Comecei a buscar por controle. Aquele hospital seria minha nova morada pelos próximos meses, as pessoas dali seriam meus novos amigos e a Amora, um dia, seria a bebê gordinha e rosada na qual eu estava esperando.
E mais uma vez, a racionalidade chegou. Eu precisava de rotina para me manter no controle da situação. Assim o fiz! Chegava no hospital as 8h, via como a Amora estava, ia tomar café, as 9h já estava no banco de leite ordenhando. Voltava para o CTI até as 11h30, hora do almoço com as outras mães. 13h estava de volta ao CTI para assumir meu papel de mãe lá. Mas eu não sabia ser mãe de prematuro, ser mãe de CTI. Precisava resolver isso.

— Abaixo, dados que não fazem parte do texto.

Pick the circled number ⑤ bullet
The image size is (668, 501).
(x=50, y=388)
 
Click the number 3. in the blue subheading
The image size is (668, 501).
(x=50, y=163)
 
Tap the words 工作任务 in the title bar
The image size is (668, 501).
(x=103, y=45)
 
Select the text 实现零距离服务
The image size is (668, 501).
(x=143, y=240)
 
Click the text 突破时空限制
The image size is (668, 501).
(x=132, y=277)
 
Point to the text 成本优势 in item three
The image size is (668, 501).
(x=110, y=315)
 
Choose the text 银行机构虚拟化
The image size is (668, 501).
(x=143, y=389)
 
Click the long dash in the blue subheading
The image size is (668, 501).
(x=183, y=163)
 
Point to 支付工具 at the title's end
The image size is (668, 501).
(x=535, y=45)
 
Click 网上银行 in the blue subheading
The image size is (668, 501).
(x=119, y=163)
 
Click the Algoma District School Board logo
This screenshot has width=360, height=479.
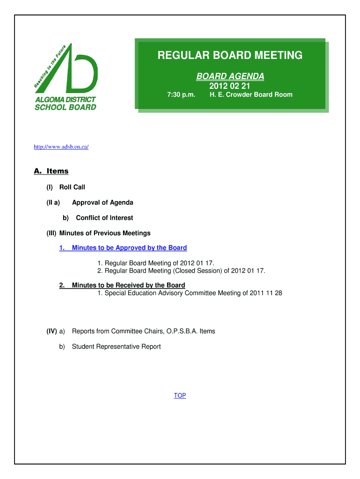tap(65, 77)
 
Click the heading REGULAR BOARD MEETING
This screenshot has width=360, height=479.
tap(230, 56)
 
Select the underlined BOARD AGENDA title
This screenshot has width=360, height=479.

Comecei a observar a equipe, a me envolver com eles, conversar e entender a rotina de trabalho de todos. Ali estavam meus professores. Eles sim sabiam como cuidar de um bebê prematuro e sabiam o que era um bebê prematuro. Era um hospital escola, então eu tinha “matérias” diferentes. Aprendi com as enfermeiras a trocar fralda, manipular a Amora, pesar fralda e verificar temperatura. Aprendi com os residentes a linguagem médica, o nome das drogas e exames. Com os médicos contratados, aprendi sobre as intercorrências esperadas na prematuridade. E, por fim, com a didática e experiência dos professores, assimilei tudo o que me ensinavam ali. Aquilo tudo me ajudaria a ser mãe de CTI.

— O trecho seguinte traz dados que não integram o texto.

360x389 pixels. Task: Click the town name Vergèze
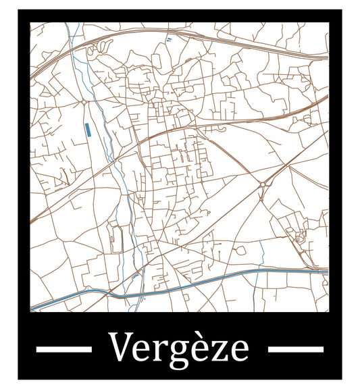179,348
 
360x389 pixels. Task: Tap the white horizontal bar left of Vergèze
63,348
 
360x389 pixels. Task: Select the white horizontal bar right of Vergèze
296,348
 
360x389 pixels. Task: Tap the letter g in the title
173,353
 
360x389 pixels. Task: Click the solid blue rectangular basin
88,130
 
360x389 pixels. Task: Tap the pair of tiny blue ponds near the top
169,41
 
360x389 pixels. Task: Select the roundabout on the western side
83,102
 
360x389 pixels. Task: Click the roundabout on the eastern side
261,184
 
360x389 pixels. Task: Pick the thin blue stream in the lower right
261,253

Agora podia voltar a organizar minha agenda. De tarde no CTI, pesava fraldas, verificava os sinais e fazia canguru. As 15h30, hora do lanche, seguido de ordenha. As 20h, estava em casa. E assim consegui uma falsa sensação de controle em meio àquela situação inesperada e totalmente incontrolável.
A cada intercorrência, eu caia. Surtava e corria na psicóloga. Todos vinham me acolher, já que eu era sempre tão “forte”. Eu não era forte. Talvez nunca tenha sido tão frágil, mas eu entendi, durante esse processo, que eu já estava sendo mãe, que eu já sabia ser mãe, pois é isso que as mães fazem, elas dão um jeito. Elas superam a própria doença para cuidar de seu filho.
Foram 111 dias de internação, nos quais eu cuidei da Amora em todas as suas fases – incubadora, berço e colo. Quando entendi que havia parido, parei de cuidar da cicatriz da cesárea; Ela é minha marca de parto, por onde minha filha nasceu. 111 dias me tornando, a cada dia, a mãe da Amora.
Escrito por Agda Dias, mãe da Amora.